3. Jason Kipnis: Kipnis is an intriguing option for whom my collegue Steve Kinsella has been petitioning for some time. On the surface, his career OBP of .335 exceeds Brantley’s .329 and Stubbs’ .312. However, as I have mentioned previously, he flourishes in situations with runners on base and flounders in situations with no one on. He bats .273/.364 and .251/.314, respectively, in those situations. With the Indians looking for ways to drive in runs is it worth removing Kipnis’ bat from the middle of the order. Kipnis’ numbers are better than either Brantley or Stubbs when it comes to his position in the batting order. When leading off a game, albeit with a limited sample size, Kipnis is batting .471/.571. When leading off an inning, regardless of his position in the order, he is batting .263/.356. Unfortunately, as the first batter in the lineup Kipnis’ career numbers are an abysmal .202/.281.
- 4. Mike Aviles: Many may not consider Aviles to be a candidate to bat leadoff, but he spent a considerable amount of time doing so for the Red Sox in 2012. He started off well, but as the season wore on Aviles’ numbers crashed down to earth along with the Red Sox’ playoff aspirations. Aviles would be a justifiable option with a .277 career batting average and .307 OBP. He’s about on prr with Brantely and Stubbs in regards to his situational stats. When penciled in at the top of the order, Aviles has batted a solid .292/.320. When leading off an inning, regardless of where he bats in the order, Aviles has done about the same with a .288/.317 clip. Finally, when leading off the game, Aviles’ number dip a bit more drastically. In that situation, Aviles is .260/.296 for his career.

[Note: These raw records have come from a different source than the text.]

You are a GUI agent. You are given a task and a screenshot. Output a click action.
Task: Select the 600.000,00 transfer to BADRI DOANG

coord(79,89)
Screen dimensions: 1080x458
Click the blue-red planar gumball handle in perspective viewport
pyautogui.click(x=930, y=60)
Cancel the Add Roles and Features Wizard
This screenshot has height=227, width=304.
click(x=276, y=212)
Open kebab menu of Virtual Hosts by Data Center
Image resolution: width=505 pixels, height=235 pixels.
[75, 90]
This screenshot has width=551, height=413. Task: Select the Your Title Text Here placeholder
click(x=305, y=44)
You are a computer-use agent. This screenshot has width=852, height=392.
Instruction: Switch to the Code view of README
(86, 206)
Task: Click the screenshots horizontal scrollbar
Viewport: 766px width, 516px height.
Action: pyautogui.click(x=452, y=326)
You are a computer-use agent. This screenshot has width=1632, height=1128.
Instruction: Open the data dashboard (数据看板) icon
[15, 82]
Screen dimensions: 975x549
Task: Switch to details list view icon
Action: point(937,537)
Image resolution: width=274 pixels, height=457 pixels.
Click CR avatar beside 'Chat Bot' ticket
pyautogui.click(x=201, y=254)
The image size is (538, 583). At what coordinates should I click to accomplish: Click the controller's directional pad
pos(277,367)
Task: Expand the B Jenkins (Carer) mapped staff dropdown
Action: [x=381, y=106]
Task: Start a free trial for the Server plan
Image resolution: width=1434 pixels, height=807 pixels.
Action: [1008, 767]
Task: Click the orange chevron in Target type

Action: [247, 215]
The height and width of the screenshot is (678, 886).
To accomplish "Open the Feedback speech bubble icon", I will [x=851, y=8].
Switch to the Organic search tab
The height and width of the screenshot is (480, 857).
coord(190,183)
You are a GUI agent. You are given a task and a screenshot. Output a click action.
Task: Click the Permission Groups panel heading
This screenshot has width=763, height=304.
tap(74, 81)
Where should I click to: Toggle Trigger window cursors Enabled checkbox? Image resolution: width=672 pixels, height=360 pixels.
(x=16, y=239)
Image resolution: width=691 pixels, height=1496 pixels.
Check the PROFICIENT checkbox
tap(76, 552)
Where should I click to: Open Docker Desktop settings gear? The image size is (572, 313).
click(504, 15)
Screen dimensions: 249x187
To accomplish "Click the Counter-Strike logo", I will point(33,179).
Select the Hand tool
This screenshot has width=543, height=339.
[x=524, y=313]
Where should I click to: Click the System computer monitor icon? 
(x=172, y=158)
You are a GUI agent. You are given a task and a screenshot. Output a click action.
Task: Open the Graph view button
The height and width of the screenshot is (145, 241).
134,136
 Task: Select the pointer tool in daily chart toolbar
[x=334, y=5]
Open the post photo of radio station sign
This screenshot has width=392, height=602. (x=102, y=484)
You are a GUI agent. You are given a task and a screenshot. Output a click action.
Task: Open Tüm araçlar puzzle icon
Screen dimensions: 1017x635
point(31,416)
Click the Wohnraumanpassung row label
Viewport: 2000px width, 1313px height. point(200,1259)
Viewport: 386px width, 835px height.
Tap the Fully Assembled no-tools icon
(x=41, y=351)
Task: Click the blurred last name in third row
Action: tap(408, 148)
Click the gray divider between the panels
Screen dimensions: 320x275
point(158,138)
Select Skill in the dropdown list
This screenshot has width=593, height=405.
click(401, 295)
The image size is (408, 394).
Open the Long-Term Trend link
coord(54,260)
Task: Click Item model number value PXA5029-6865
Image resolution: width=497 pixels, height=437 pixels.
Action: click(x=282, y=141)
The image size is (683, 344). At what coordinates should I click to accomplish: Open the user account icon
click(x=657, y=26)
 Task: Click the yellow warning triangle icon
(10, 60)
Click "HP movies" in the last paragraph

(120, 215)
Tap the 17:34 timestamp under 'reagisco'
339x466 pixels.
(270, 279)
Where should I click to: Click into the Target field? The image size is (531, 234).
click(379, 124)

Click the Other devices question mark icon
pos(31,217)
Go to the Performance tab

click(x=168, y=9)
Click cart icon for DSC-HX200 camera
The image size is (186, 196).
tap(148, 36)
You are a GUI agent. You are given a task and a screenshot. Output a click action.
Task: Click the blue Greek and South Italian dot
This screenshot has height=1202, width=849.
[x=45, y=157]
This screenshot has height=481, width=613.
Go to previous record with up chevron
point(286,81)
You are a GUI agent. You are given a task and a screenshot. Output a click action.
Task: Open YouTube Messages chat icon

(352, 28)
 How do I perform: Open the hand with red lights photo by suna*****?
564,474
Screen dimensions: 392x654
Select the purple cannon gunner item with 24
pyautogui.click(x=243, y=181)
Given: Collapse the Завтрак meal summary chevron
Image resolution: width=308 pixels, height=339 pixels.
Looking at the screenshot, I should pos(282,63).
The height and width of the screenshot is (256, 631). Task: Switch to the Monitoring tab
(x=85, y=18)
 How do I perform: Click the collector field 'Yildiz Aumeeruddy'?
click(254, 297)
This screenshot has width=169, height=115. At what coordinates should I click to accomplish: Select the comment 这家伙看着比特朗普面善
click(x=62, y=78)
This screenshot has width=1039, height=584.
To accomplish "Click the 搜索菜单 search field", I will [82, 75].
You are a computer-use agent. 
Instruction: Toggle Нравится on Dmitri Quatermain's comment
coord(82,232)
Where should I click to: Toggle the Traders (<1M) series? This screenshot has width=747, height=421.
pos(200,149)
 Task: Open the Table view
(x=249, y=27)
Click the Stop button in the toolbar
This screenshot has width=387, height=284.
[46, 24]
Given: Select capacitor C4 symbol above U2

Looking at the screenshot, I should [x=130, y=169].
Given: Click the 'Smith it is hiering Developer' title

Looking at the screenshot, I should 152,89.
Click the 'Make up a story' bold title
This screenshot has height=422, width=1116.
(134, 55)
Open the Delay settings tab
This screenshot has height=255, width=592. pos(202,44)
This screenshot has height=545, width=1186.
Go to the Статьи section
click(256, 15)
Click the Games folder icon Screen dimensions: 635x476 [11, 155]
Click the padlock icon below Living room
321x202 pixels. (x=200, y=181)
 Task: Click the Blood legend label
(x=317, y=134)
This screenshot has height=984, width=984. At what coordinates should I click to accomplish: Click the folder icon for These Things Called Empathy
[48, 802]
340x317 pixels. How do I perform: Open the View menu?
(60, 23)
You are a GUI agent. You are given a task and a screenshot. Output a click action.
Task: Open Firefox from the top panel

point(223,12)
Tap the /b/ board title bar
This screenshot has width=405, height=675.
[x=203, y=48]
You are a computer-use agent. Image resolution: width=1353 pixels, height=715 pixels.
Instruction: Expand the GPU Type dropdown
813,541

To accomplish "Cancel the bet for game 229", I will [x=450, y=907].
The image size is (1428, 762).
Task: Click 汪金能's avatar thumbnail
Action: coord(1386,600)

- 5. Michael Bourn: Bourn is the lone remaining contender for this spot from outside of the organization. While the Indians have made no indication of having an interest in Bourn, he is widely regarded as the top leadoff hitter left on the market. His combination of speed and ability to make contact has made him a legit threat at the top of the lineup. But would he be worth the investment? For his career, Michael Bourn is batting .272 with an OBP of .339. Hitting out of the top spot in the lineup, Bourn has hit .270/.339. When leading off an inning, regardless of where he may be hitting in the lineup, Bourn is even better with a .296/.359 clip. When leading off the game, Bourn is even better than that, hitting .294/.367.
Here’s a chart to help sum that all up.
So what does this all mean? For now, it looks as if the Indians’ best option for the leadoff spot as of today is Jason Kipnis. He has the best combination of speed, average, and on-base ability out of anyone on the current roster. Also, his previous success batting in the top spot in the order gives him the edge, at least in my book, until he proves otherwise. The additions of Reynolds and Swisher to the middle of the order also make it easier to move Kipnis up into the top spot without losing much in terms of power potential.
Is it an absolute perfect match made in baseball heaven? No, but unless the Indians decide to get really bold and ink Michael Bourn to a one-year deal Kipnis is probably the best they have. The only question is whether Terry Francona will be willing to ignore the typical leadoff hitter stereotypes and put the right player in the position to succeed. That, folks, remains to be seen.